● **TASK OBJECTIVE**:
Return every line of the entries below word for word, leaving out the pictures.

● **Items from a dataset**:
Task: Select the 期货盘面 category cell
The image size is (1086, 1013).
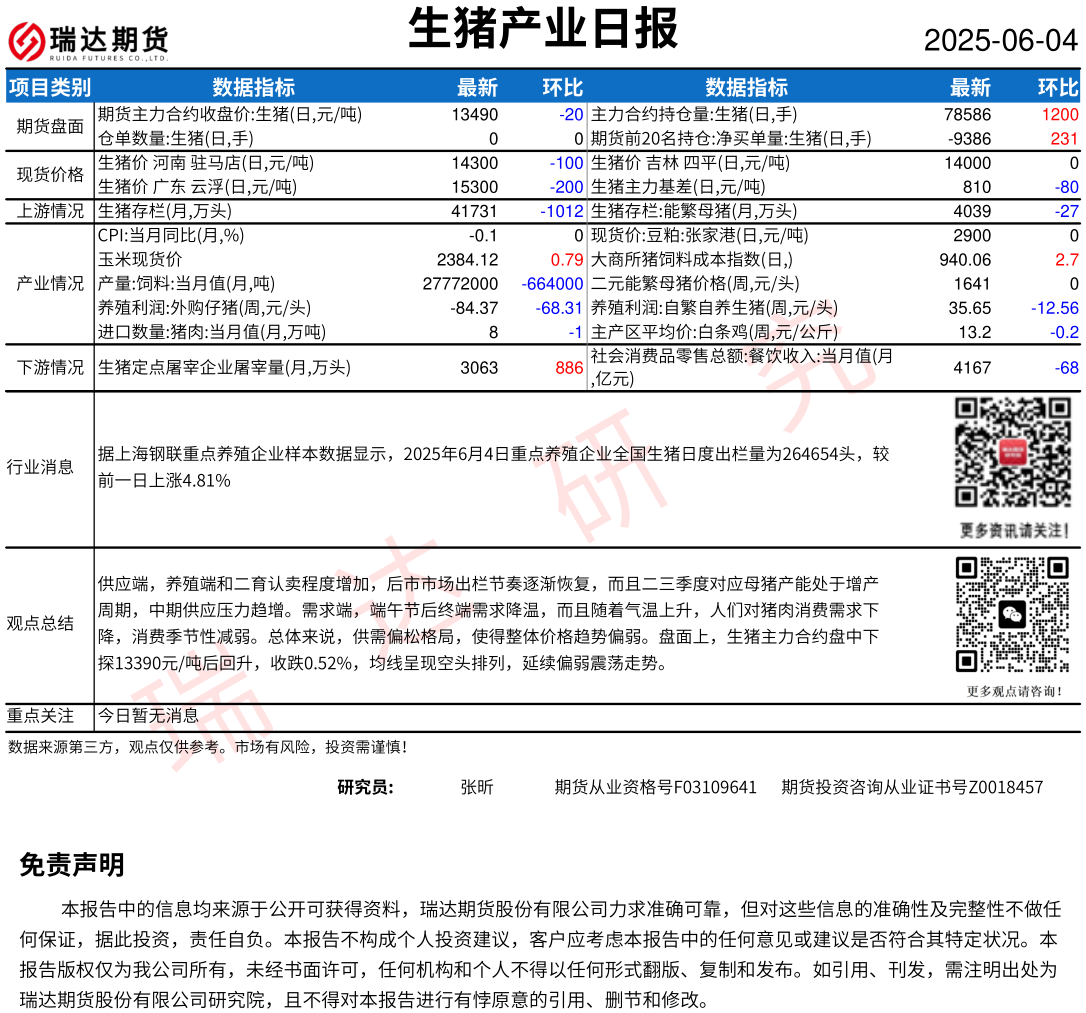Action: (50, 126)
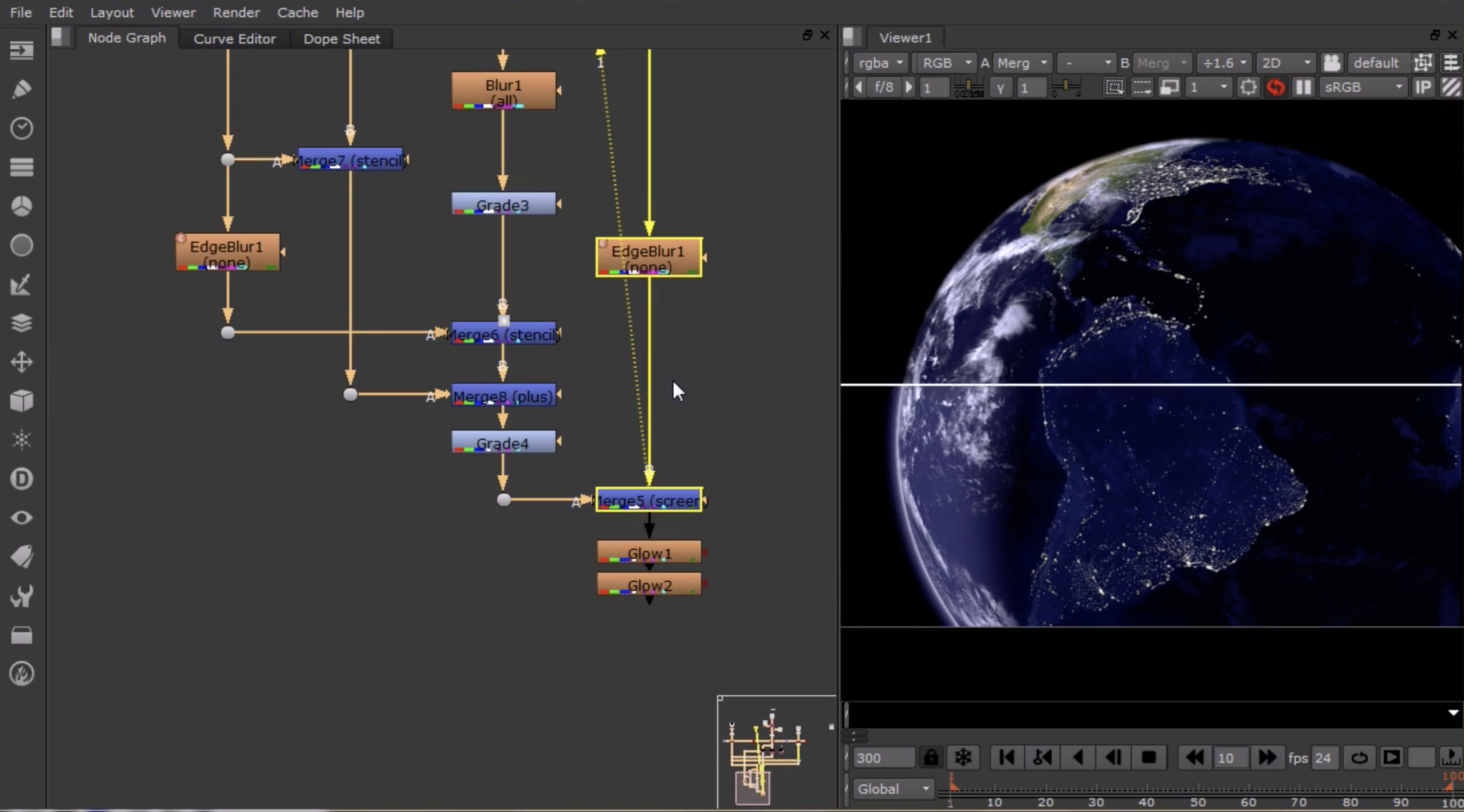Click the paint brush tool icon
The image size is (1464, 812).
tap(21, 88)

● **WORKED ANSWER**:
Task: Select the 期货盘面 category cell
The image size is (1086, 1013).
Action: (50, 126)
Click the paint brush tool icon
The image size is (1464, 812).
tap(21, 88)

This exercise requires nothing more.